Um decreto autoriza o bloqueio de bens e impede a entrada nos Estados Unidos de funcionários do TPI envolvidos em investigações sobre americanos ou aliados. As medidas também atingiram a presidente do tribunal, a juíza Tomoko Akane, e outros promotores. Washington ainda incentiva governos a suspender o financiamento da instituição.
A posição americana é que o TPI ameaça a soberania dos Estados Unidos ao tentar julgar cidadãos de países que não aceitaram as regras da Corte, como os próprios Estados Unidos e Israel.
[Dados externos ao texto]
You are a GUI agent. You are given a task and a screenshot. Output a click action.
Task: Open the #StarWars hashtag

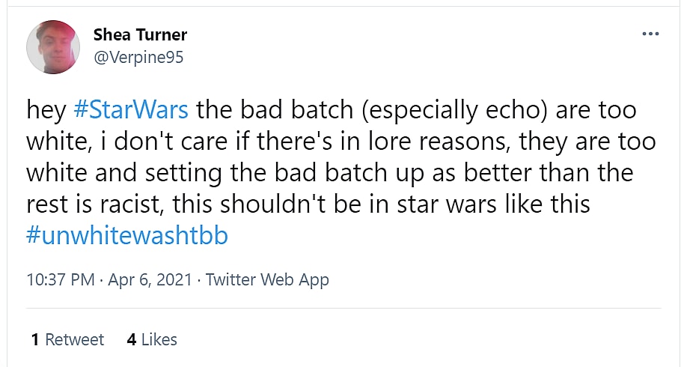pyautogui.click(x=131, y=111)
Motivos alegados pelos países
Níger, Mali e Burkina Faso são governados por regimes militares e acusam o tribunal de aplicar uma justiça seletiva contra países africanos. A Venezuela, investigada por crimes contra a humanidade, afirmou que a Justiça foi politizada e que países em desenvolvimento são perseguidos.
O Chade justificou a retirada pela avaliação de que o TPI alcançou resultados modestos e perdeu credibilidade ao longo dos anos. Os governos dos cinco países passaram a considerar a instituição uma ferramenta de pressão externa, e não um órgão neutro.
Apoio europeu
A União Europeia manteve o apoio ao tribunal, condenou as sanções americanas contra integrantes da Corte e prometeu preservar o suporte financeiro e político à instituição. Bruxelas considera que as ações de Washington pressionam indevidamente a independência dos juízes e defende o TPI como essencial no combate à impunidade global.
O tribunal alertou que as retiradas não interrompem investigações em andamento sobre crimes cometidos enquanto os países ainda integravam o Estatuto de Roma.